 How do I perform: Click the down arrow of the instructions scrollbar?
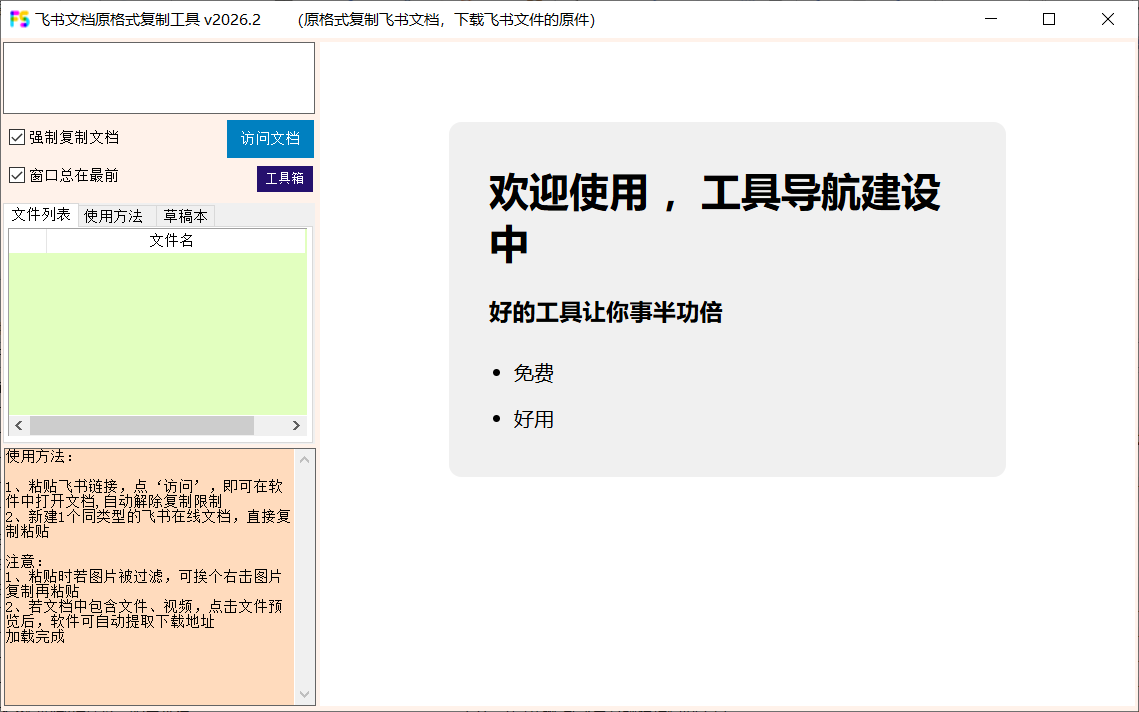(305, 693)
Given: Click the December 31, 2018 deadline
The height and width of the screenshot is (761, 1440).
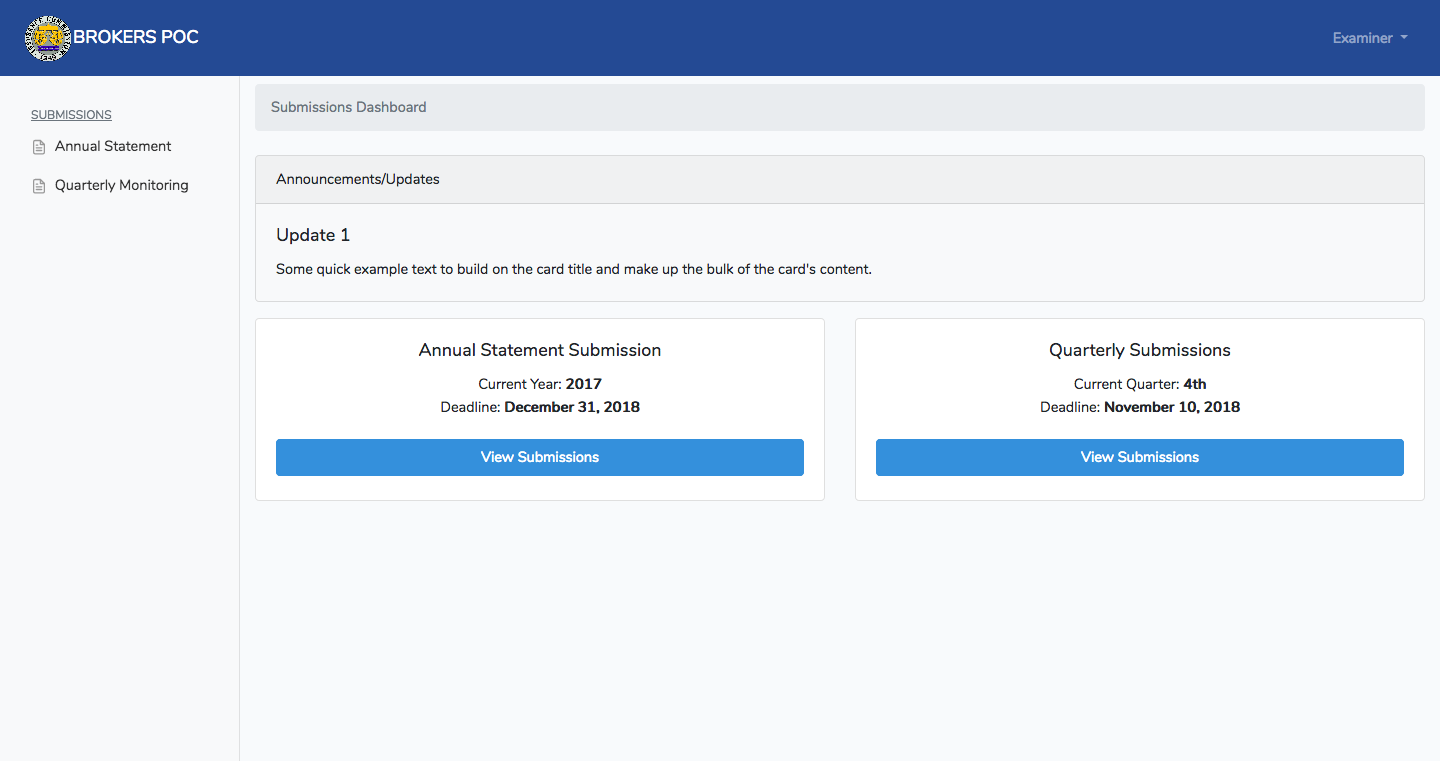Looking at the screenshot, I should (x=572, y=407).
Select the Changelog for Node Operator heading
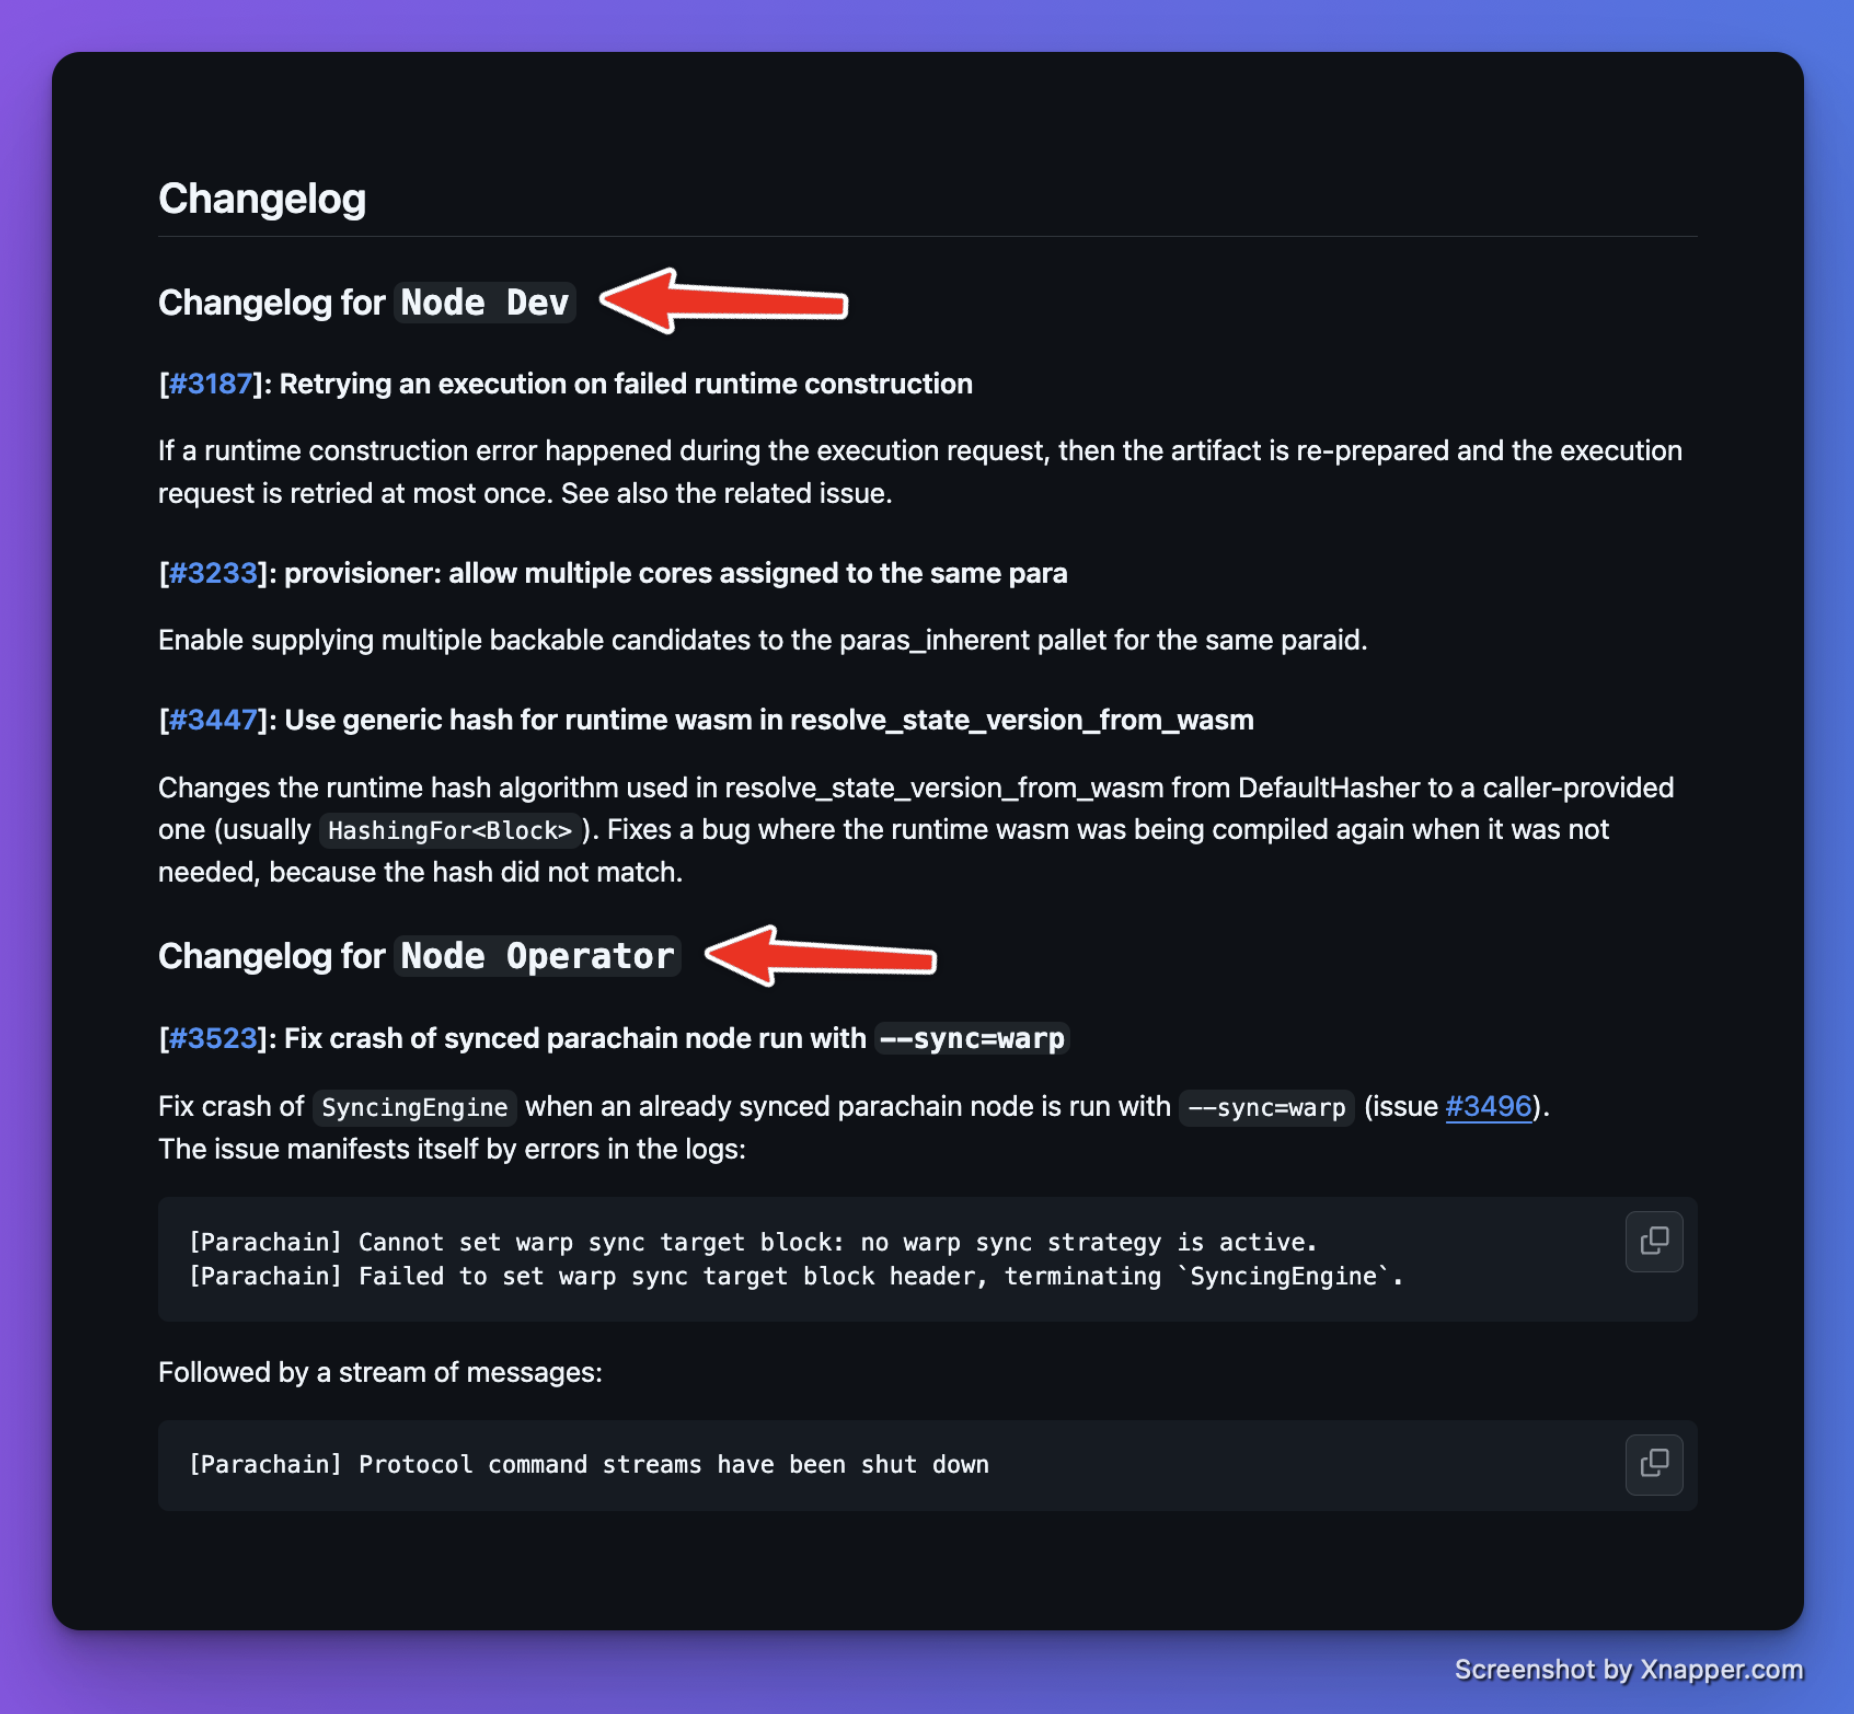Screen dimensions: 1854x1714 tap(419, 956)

● ● ● ●

→ **How to complete this task**
Give back the listing exactly, with the pictures removed.

→ **Output below**
 How do I perform: Click the down arrow of the instructions scrollbar?
(305, 693)
Given: Click the December 31, 2018 deadline
The height and width of the screenshot is (761, 1440).
Looking at the screenshot, I should (x=572, y=407).
Select the Changelog for Node Operator heading
Screen dimensions: 1854x1714 tap(419, 956)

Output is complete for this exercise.